Lawyers for Hoare argued that the mercenaries had harmed no one nor demanded any ransom. Indeed, the government had initially released most of the men after their flight to South Africa, holding only Hoare and four others on the lesser charge of kidnaping, which carries no minimum sentence. But that leniency was abandoned after other nations, including the U.S., warned that South Africa could be struck from air-travel routings unless Pretoria enforced international agreements against harboring of air hijackers. The government then brought hijacking charges against all 43 of the escaped mercenaries.

Only one was declared not guilty last week: Charles William Dukes, an American veteran of Viet Nam, who was carried onto the 707 under heavy sedation after being seriously wounded during the Seychelles gunfight.
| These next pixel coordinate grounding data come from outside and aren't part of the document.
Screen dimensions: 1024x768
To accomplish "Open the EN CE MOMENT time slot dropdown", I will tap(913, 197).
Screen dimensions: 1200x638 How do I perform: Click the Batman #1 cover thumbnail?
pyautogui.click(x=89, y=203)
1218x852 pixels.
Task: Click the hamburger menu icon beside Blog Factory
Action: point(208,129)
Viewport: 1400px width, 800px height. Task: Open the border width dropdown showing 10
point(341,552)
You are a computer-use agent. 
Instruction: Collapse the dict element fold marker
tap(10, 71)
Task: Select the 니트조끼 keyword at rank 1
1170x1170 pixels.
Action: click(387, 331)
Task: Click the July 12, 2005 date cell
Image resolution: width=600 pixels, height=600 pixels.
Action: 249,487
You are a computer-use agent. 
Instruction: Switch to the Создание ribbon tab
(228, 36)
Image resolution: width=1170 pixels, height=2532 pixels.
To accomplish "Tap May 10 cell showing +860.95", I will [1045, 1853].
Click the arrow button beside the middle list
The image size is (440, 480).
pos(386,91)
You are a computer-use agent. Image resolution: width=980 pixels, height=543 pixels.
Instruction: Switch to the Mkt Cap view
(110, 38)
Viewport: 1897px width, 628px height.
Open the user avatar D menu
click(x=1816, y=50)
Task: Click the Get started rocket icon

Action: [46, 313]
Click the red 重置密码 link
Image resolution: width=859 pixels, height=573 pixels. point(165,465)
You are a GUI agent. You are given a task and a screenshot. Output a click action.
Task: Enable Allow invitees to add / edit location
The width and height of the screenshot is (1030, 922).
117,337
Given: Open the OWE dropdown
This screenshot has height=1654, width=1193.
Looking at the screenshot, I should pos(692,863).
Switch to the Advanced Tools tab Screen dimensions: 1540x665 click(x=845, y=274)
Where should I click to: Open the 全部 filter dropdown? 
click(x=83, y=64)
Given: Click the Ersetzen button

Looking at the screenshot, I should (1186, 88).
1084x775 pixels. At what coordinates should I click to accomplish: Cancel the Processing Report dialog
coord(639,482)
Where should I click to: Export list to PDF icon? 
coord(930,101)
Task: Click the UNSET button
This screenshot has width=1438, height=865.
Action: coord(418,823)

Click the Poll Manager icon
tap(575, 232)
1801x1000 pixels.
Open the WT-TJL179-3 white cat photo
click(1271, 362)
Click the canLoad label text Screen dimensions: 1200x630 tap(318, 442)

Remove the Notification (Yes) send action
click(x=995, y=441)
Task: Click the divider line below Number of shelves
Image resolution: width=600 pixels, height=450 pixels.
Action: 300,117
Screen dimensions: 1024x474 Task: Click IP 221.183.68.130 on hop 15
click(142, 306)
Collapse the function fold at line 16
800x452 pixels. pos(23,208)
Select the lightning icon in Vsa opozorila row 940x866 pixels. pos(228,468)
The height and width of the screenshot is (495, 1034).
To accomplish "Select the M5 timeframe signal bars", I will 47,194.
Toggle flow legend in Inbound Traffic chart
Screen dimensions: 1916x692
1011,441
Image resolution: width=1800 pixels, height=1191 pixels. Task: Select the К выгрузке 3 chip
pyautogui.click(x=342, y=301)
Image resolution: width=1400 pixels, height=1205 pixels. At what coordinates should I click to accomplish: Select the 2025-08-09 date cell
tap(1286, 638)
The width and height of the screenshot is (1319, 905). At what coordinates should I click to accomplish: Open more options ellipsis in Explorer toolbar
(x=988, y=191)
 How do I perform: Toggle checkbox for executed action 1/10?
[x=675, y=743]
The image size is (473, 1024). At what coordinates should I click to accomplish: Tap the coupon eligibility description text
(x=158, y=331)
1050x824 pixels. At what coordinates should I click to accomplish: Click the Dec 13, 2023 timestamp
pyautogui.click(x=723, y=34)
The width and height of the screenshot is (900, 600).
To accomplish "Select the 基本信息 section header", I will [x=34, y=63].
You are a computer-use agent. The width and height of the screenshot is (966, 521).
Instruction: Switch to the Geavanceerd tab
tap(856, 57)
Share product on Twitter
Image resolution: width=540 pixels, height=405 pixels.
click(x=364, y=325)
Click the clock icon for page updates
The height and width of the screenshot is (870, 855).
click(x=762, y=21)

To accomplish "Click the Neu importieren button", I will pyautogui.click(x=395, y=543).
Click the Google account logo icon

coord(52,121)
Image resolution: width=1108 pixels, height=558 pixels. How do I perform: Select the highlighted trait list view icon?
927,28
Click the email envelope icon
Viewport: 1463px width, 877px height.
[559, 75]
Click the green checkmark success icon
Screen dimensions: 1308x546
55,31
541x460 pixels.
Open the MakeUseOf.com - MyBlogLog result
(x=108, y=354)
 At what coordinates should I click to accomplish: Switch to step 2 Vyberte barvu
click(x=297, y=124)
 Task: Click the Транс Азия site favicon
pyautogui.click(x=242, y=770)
He was ruled incapable of having taken part in the heist.

Throughout the trial, the Irish-born Hoare insisted that his operation had had the blessing of the South African government. "I see South Africa as the bastion of civilization in an Africa subjected to a total Communist onslaught," he said. "I foresee myself in the forefront of this fight for our very existence." Indeed, more than half of the convicted mercenaries had been members of either the South African Defense Force or the army reserve. There was also evidence that Soviet-made AK-47s and Chinese grenades and ammunition used by the mercenaries had been supplied by South African Defense Force officers.

Judge James declared that individuals in the National Intelligence Service and Defense Force had clearly known about the operation but, nonetheless, ruled that allegations of an official South African connection to the operation were "purely hearsay." The day after the trial, Prime Minister P.W. Botha, who had refrained from commenting until the legal proceedings were completed, insisted that the government had not known of the affair. He charged that Hoare had approached members of the intelligence and military forces with his plan and admitted that arms and ammunition had been given to him. Botha said that "departmental action" would be taken against anyone who had cooperated with Hoare.

The colonel, who got his rank in the Congo, drew the stiffest sentence. His fellow raiders were given from six months to five years, and the judge later reduced most to six months. Hoare and his co-defendants were clearly the lucky ones. Last month four of Hoare's soldiers of fortune who were left behind in the Seychelles were convicted of treason by Rene's government. They are under sentence of death by hanging.